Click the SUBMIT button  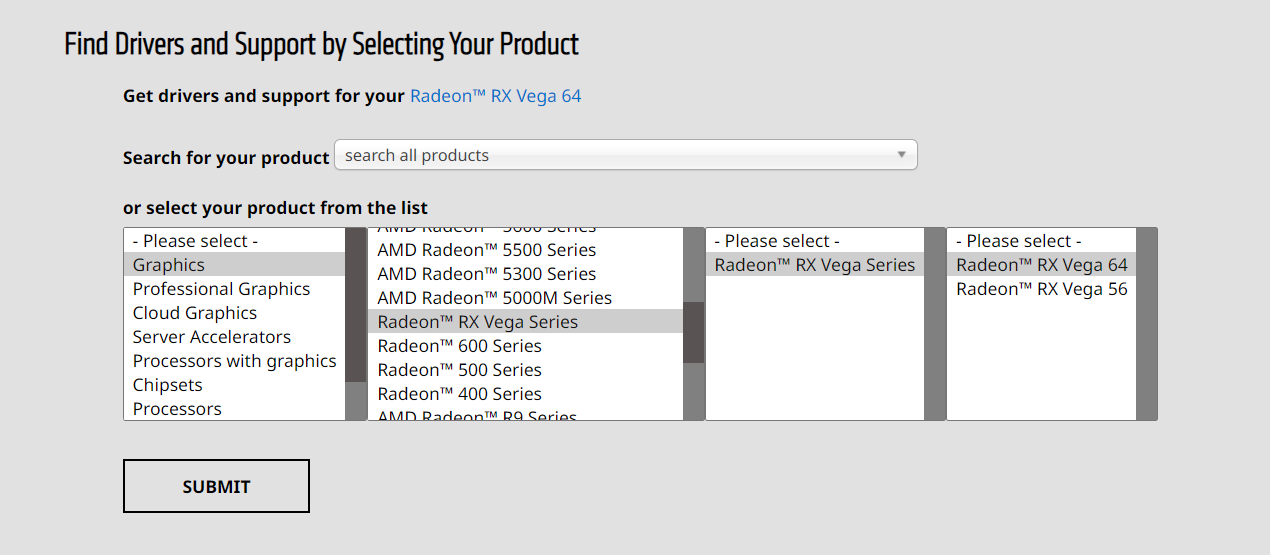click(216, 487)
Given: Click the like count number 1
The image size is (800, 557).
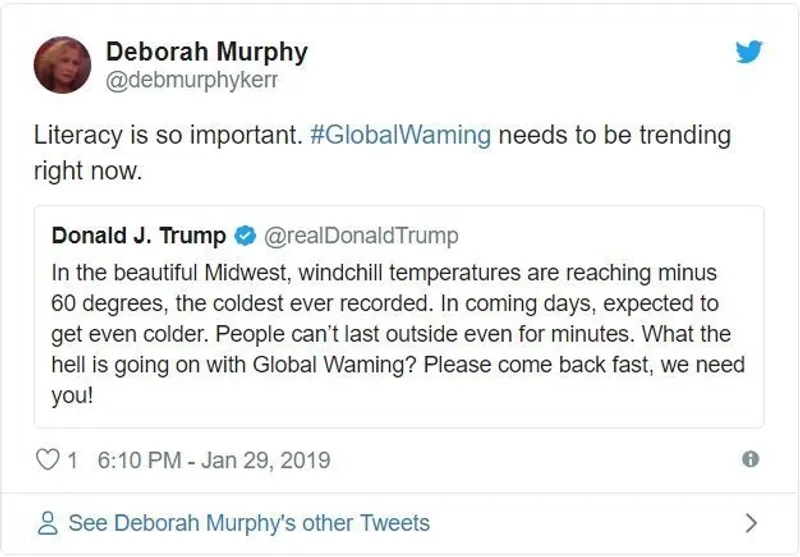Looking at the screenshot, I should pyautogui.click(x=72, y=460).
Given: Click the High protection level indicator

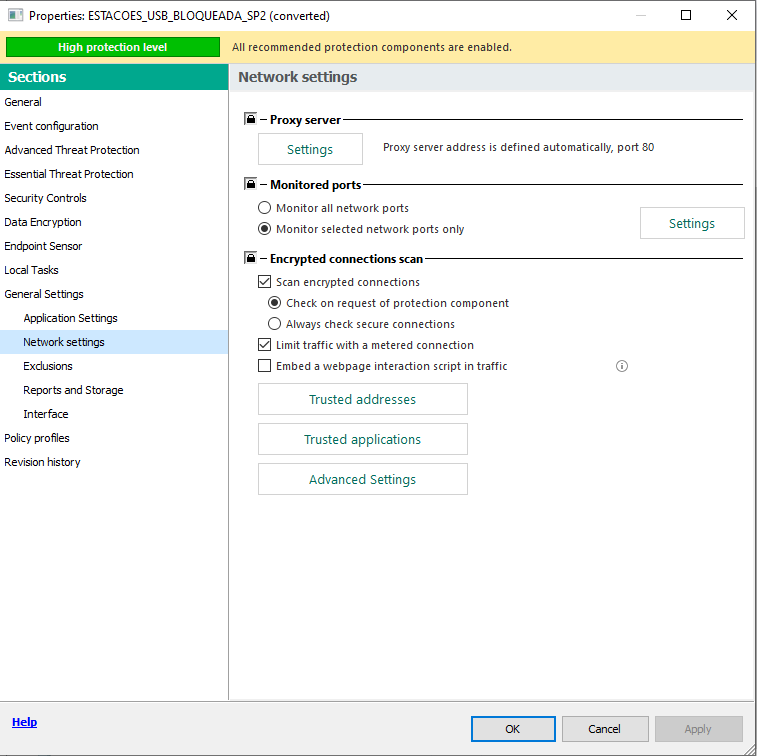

* * *

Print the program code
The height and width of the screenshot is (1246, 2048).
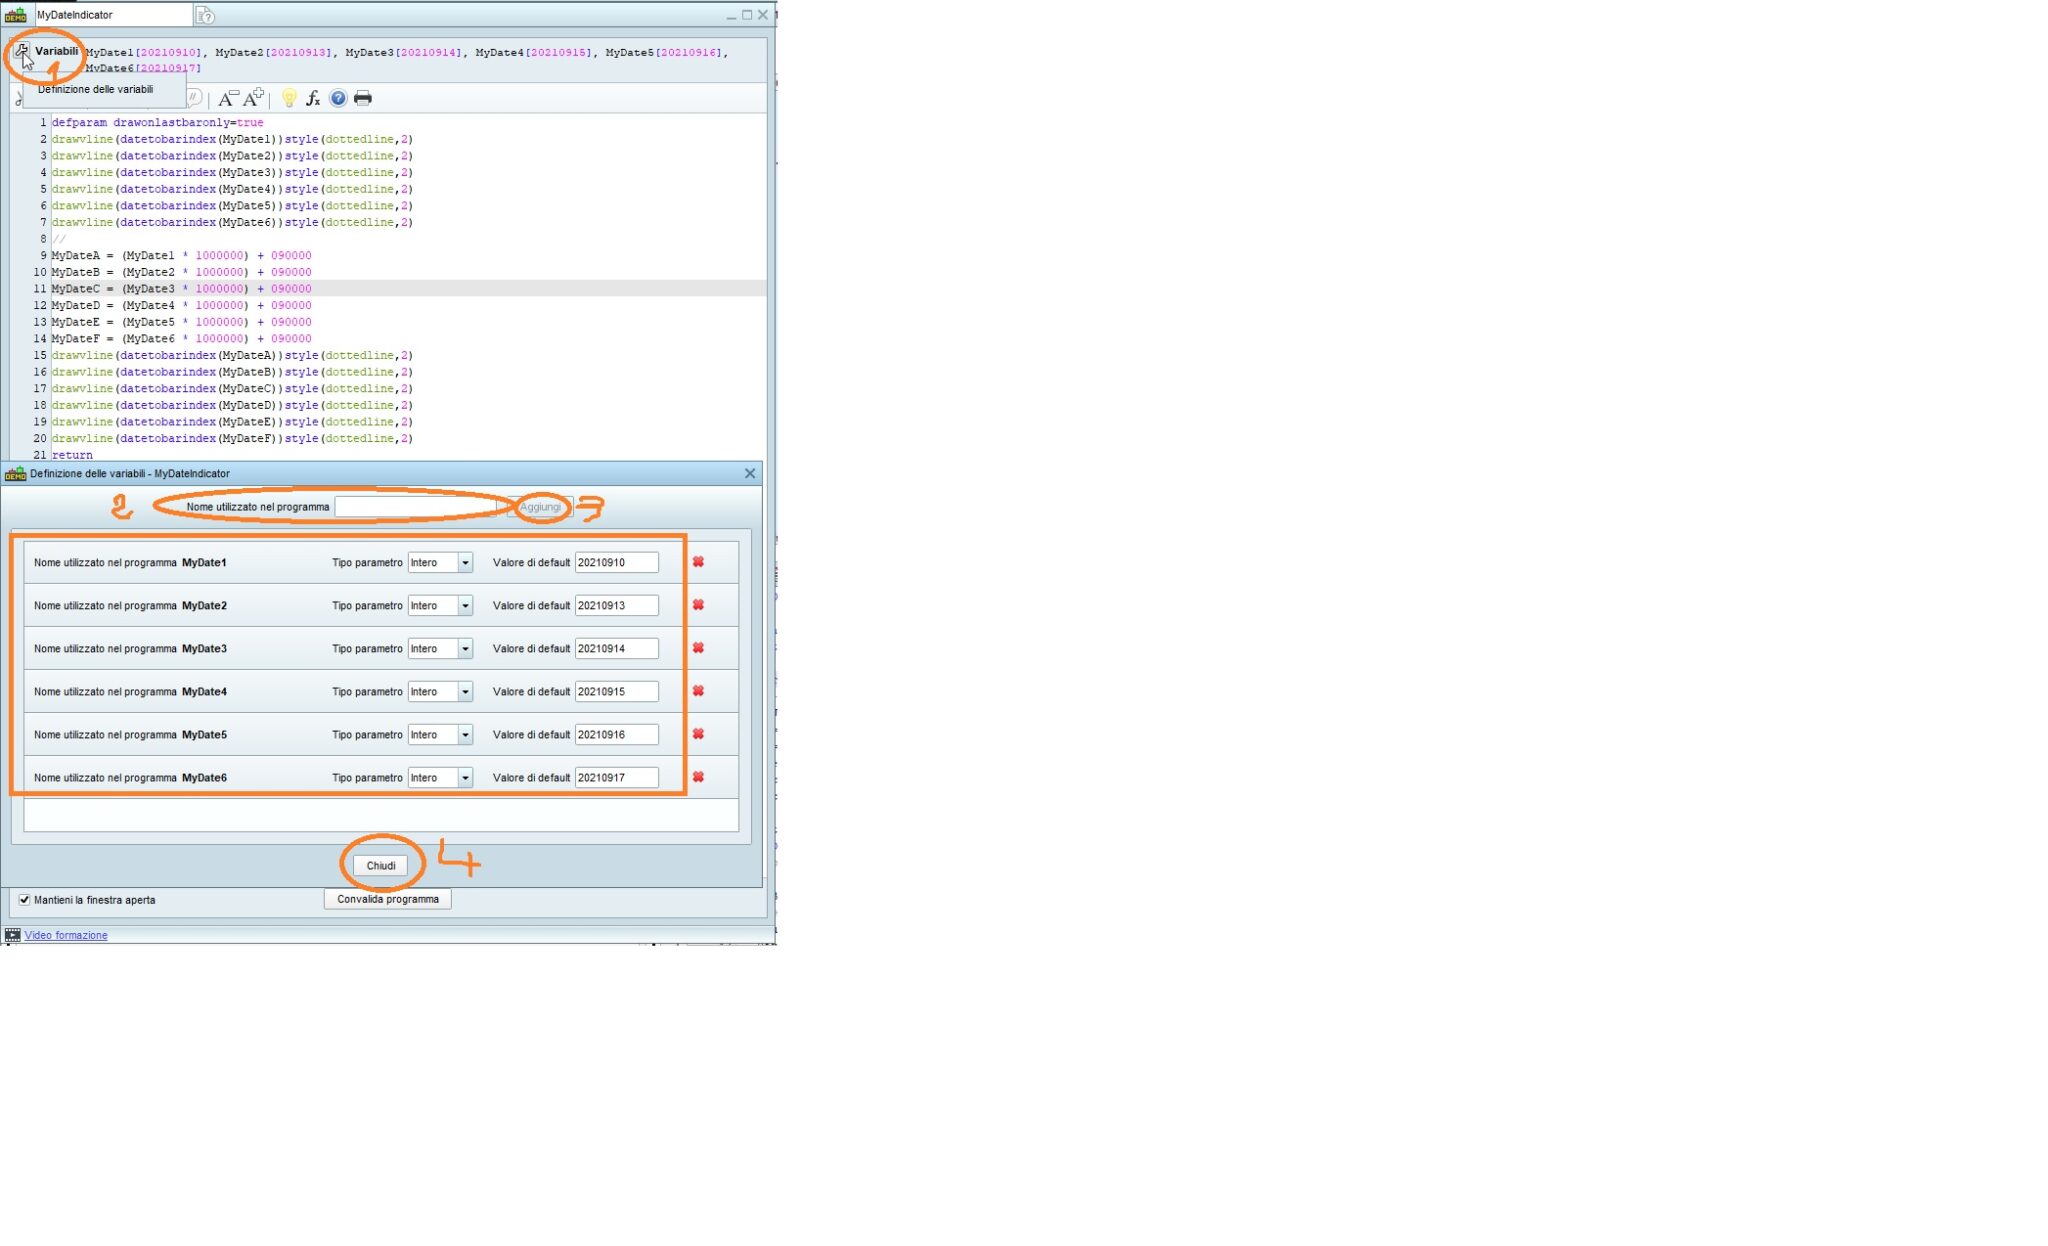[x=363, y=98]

* * *

Please copy out the records, starting with the line that contains "Print the program code" and going on through the line that contains "[x=363, y=98]", both included, and leave the pictures out.

Print the program code
The height and width of the screenshot is (1246, 2048).
[x=363, y=98]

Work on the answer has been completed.